> **Given instruction a**
Answer these questions about the email thread:
(i) What two commands did Enio Schutt Junior use to remove the records?
(ii) On what date did Tom Lane write his message?
(iii) According to the email thread, what will recent releases not allow?
--- Start of Reading text ---
On Mon, 2 Feb 2004, Jan Wieck wrote:
> Stephan Szabo wrote:
>
> > On Sat, 31 Jan 2004, Tom Lane wrote:
> >
> >> Stephan Szabo <sszabo@megazone.bigpanda.com> writes:
> >> > On Mon, 26 Jan 2004, Enio Schutt Junior wrote:
> >> >> In a database I am working, I sometimes have to delete all the records in
> >> >> some tables. According to the referential integrity defined in the creation
> >> >> of the tables, postmaster should not delete the records, but it does. I have
> >> >> used the following commands: "delete from table_1" and "truncate table_1".
> >> >> ...
> >> >> can the postgres user delete records despite referential integrity?
> >>
> >> I think the first PG release or two that had TRUNCATE TABLE would allow
> >> you to apply it despite the existence of foreign-key constraints on the
> >> table. Recent releases won't though.
--- End of Reading text ---
--- Start of Record list ---
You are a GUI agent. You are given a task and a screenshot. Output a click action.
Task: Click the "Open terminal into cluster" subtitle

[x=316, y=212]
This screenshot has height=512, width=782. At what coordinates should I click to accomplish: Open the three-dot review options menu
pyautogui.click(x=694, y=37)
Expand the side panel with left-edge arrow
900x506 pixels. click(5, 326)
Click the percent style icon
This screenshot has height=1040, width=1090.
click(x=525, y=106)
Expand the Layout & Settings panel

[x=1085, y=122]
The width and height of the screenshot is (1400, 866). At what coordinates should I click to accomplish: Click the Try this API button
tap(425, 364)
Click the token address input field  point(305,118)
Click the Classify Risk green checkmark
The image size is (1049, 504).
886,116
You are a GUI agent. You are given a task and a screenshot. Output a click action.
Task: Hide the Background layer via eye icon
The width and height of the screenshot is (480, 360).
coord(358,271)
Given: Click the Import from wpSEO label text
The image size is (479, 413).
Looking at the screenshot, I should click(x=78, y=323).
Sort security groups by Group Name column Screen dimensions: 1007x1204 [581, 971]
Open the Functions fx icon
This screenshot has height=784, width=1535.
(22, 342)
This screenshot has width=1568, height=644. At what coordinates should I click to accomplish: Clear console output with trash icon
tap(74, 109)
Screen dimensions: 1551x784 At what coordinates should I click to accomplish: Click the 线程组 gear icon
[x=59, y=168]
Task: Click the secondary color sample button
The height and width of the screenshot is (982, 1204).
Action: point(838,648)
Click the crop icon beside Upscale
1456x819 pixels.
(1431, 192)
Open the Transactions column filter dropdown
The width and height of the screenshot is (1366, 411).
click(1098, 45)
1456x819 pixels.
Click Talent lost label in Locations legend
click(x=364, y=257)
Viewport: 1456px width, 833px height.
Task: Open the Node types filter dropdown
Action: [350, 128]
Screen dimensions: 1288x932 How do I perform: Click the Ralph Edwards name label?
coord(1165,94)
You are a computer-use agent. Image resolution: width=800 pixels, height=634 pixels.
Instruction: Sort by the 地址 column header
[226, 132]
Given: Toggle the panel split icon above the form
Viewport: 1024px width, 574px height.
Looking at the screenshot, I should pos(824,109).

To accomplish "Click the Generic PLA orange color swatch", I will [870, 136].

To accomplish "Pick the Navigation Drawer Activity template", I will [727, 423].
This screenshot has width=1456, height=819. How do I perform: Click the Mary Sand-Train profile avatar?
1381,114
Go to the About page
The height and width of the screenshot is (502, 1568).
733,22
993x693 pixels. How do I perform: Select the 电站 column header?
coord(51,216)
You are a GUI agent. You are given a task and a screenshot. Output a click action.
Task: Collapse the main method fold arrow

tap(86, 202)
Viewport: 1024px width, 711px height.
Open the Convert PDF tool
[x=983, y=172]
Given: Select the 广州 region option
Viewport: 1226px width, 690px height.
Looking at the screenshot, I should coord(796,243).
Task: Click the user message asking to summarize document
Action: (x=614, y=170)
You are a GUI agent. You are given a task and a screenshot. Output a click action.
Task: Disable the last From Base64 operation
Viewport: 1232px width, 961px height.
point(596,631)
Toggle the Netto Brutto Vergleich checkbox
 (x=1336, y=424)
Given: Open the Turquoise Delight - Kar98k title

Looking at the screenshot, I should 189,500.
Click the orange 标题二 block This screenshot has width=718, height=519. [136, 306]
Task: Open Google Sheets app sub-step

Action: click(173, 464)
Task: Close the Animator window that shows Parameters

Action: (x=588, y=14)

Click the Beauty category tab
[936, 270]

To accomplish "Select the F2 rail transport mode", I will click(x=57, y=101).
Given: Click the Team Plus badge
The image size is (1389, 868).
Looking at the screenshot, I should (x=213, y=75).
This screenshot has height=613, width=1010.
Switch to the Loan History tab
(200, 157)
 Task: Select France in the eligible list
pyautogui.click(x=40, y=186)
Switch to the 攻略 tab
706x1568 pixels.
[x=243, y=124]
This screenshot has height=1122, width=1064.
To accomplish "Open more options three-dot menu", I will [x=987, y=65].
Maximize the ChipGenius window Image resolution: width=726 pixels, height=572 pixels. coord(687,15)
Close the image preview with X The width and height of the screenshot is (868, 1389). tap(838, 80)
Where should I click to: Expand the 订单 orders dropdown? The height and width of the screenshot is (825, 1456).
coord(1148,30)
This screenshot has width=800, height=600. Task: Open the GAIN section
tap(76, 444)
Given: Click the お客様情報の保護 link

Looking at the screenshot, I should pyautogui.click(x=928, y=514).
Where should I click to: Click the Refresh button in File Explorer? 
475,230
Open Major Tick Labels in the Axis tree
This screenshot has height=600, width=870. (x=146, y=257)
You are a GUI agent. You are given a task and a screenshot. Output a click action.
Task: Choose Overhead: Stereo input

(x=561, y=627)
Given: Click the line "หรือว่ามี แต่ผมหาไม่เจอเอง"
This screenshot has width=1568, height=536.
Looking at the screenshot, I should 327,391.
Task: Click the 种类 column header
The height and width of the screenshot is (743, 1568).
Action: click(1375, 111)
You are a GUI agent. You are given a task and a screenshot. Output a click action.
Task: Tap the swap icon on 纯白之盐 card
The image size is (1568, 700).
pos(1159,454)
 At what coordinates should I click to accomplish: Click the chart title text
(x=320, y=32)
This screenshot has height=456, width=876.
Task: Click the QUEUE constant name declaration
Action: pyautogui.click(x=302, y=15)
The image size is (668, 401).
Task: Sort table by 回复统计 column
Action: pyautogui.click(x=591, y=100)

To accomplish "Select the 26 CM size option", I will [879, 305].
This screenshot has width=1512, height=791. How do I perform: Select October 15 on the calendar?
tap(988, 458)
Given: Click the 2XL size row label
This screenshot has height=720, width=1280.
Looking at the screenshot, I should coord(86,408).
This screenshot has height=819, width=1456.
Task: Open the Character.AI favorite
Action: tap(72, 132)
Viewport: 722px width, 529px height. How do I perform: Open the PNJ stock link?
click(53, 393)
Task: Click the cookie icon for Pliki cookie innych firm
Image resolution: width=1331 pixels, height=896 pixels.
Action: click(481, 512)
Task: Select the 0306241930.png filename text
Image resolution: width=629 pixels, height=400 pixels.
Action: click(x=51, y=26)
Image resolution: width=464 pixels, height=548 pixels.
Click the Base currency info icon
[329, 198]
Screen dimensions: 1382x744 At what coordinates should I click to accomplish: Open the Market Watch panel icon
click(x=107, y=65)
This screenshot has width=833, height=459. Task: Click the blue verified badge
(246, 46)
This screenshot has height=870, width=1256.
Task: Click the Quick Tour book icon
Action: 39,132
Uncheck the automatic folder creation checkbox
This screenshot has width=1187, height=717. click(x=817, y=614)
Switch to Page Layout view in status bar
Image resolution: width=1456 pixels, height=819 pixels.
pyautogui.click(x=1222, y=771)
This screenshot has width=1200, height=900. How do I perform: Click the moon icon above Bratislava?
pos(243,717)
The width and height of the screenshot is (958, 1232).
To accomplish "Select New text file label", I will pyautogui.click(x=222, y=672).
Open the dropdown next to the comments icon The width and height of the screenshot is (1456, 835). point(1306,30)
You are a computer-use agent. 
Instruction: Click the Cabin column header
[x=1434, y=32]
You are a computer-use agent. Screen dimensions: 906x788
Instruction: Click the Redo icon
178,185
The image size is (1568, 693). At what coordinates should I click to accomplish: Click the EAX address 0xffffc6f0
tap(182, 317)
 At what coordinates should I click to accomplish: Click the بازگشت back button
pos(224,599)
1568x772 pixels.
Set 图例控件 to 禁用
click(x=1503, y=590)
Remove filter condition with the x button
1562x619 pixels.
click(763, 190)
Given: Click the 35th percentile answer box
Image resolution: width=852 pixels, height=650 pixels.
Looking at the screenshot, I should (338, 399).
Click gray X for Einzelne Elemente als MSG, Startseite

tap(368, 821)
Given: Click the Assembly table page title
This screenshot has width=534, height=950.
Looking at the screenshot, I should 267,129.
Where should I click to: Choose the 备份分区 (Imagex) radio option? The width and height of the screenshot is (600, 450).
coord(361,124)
--- End of Record list ---
> **Given instruction b**
Rewrite the item coordinate data rows, starting at the line that has "This screenshot has height=1122, width=1064." and ending after the line that has "(x=561, y=627)". Replace "Open" with "Show" and leave everything else unchanged.

> **Final result a**
(i) "delete from table_1" and "truncate table_1"
(ii) Sat, 31 Jan 2004
(iii) Applying TRUNCATE TABLE despite the existence of foreign-key constraints on the table

> **Final result b**
This screenshot has height=1122, width=1064.
To accomplish "Show more options three-dot menu", I will [x=987, y=65].
Maximize the ChipGenius window Image resolution: width=726 pixels, height=572 pixels. coord(687,15)
Close the image preview with X The width and height of the screenshot is (868, 1389). tap(838, 80)
Where should I click to: Expand the 订单 orders dropdown? The height and width of the screenshot is (825, 1456).
coord(1148,30)
This screenshot has width=800, height=600. Task: Show the GAIN section
tap(76, 444)
Given: Click the お客様情報の保護 link

Looking at the screenshot, I should pyautogui.click(x=928, y=514).
Where should I click to: Click the Refresh button in File Explorer? 
475,230
Show Major Tick Labels in the Axis tree
This screenshot has height=600, width=870. (x=146, y=257)
You are a GUI agent. You are given a task and a screenshot. Output a click action.
Task: Choose Overhead: Stereo input

(x=561, y=627)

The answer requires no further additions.